The two men were similar in many ways. They were both members of the clergy, trying to correct its errors rather than start a new institution. They were outraged by the idea that people could buy their dead relatives’ way into Heaven by purchasing indulgences. Worst of all, they directly challenged the Pope’s authority. Both were brought before a council and given an opportunity to recant; they said they would only if they were proven wrong. For both of them, the Bible was the final authority.
The two men showed the same kind of courage. In a letter to the king of Poland, Hus wrote: “But shall I keep silence? God forbid! Woe is me if I keep silence! It is better for me to die than not to resist the wickedness which would make me a partner in their crimes and in their hell.” At the Diet of Worms, Luther said, “What, then, should I be doing if I were now to retract these writings? Wretched man! I alone, of all men living, should be abandoning truths approved by the unanimous vote of friends and enemies, and should be opposing doctrines that the whole world glorifies in confessing!”
While in prison, Hus wrote: “The Council desired me to declare the falsity of all of my books and each article taken from them. I refused to do so, unless they should be proved false by Scripture. I mean that whatever false interpretation should be found in any article whatever, I abhor it, and commend it to the correction of the Lord Jesus Christ, Who knows my real intention and will not interpret in a wrong sense which I do not intend.” 
This foreshadows Luther’s defense at the Diet of Worms: “If, then, I am not convinced by proof from Holy Scripture, or by cogent reasons, if I am not satisfied by the very text I have cited, and if my judgment is not in this way brought into subjection to God's word, I neither can nor will retract anything; for it cannot be either safe or honest for a Christian to speak against his conscience.”

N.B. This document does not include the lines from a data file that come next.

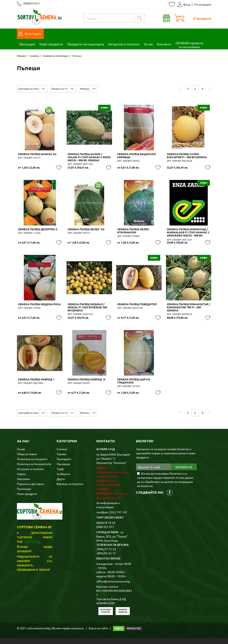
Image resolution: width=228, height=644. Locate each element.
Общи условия (27, 460)
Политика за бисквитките (34, 470)
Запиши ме (184, 473)
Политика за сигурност (32, 465)
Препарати (64, 465)
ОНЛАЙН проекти (189, 45)
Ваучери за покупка (70, 490)
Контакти (164, 44)
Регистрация (203, 4)
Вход (184, 4)
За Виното (63, 480)
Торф (60, 475)
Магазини (23, 485)
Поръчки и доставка (30, 490)
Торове (61, 460)
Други (61, 485)
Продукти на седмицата (86, 44)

Luther read Hus’s works and had some of them republished. There is even an unsupported legend that Hus predicted he would have a successor in a hundred years who could not be suppressed.

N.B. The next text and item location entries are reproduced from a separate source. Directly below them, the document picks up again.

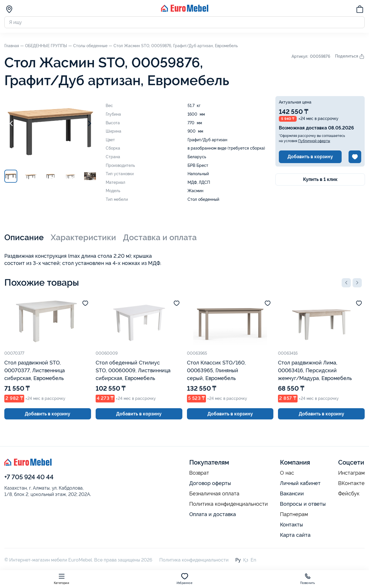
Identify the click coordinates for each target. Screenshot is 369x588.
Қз (246, 560)
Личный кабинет (300, 483)
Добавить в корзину (310, 156)
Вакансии (292, 493)
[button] (346, 283)
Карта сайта (295, 535)
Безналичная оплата (214, 494)
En (253, 560)
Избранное (184, 579)
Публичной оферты (314, 141)
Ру (238, 560)
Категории (61, 579)
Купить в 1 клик (320, 179)
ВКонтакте (351, 483)
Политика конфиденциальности (228, 504)
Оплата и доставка (213, 514)
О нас (287, 473)
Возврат (199, 473)
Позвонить (308, 579)
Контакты (292, 524)
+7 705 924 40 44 (29, 477)
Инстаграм (351, 473)
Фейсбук (349, 494)
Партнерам (294, 514)
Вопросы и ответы (303, 504)
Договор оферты (210, 483)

His followers fought on after his death in the Hussite Wars. The Holy Roman Empire defeated the Hussites, but the more peaceful Utraquist faction won the freedom to practice its rituals in Bohemia.
The Hussites’ success, unlike the Protestant reformers’ of the next century, was local and limited. Hus died, but Luther lived. Several factors contributed to the difference. Between Hus’s time and Luther’s, Gutenberg created the movable-type press, making the publication of books and pamphlets more economically feasible. Luther reached a wider audience in this way. Second, Luther had the support of Frederick the Wise, the Elector of Saxony, who had Luther brought to safety after the Diet of Worms. 
A third reason is a change in the spirit of the times. The idea that people could acquire knowledge by observation and thinking, rather than by having authorities dictate the truth, was gaining a hold in Europe. Explorers had found continents previously unknown to Europe as well as sea routes to Asia, expanding the horizons of commerce. Leonardo da Vinci speculated about new technologies. Eyeglasses made it easier for nearsighted people to read. Copernicus would soon revolutionize astronomy. 
Constantinople, long a center of scholarship, fell to the Ottoman Empire in 1453. Many Greeks left the city for Greece and Italy. This date is widely considered the end of the Middle Ages and the beginning of the Renaissance. The Orthodox Church, based in Constantinople, had significant differences with Rome, and the Greek migration brought the disputing factions into closer contact.
Luther wasn’t alone. In Switzerland, Ulrich Zwingli took a position similar to Hus and Luther, and he achieved local reforms without the extreme dangers they faced. Zwingli and Luther, in turn, ferociously disagreed on fine points of doctrine that would bewilder most of us. 
What matters to us today isn’t those doctrinal details but the growth of the principle that no person or organization is the final arbiter of truth. The freedom that we have today to worship or not as we choose was hard won, and we should remember Hus’s struggle and death as an important step toward it.

Comments:

Walter Donway

I really enjoyed this. Superb and engaging condensation of trends and changes over more than a century that contributed to the emergence of the Renaissance. Your bio mentions two novels about this period. The potential for drama is immense when individual's have convictions for which they will risk a ghastly death.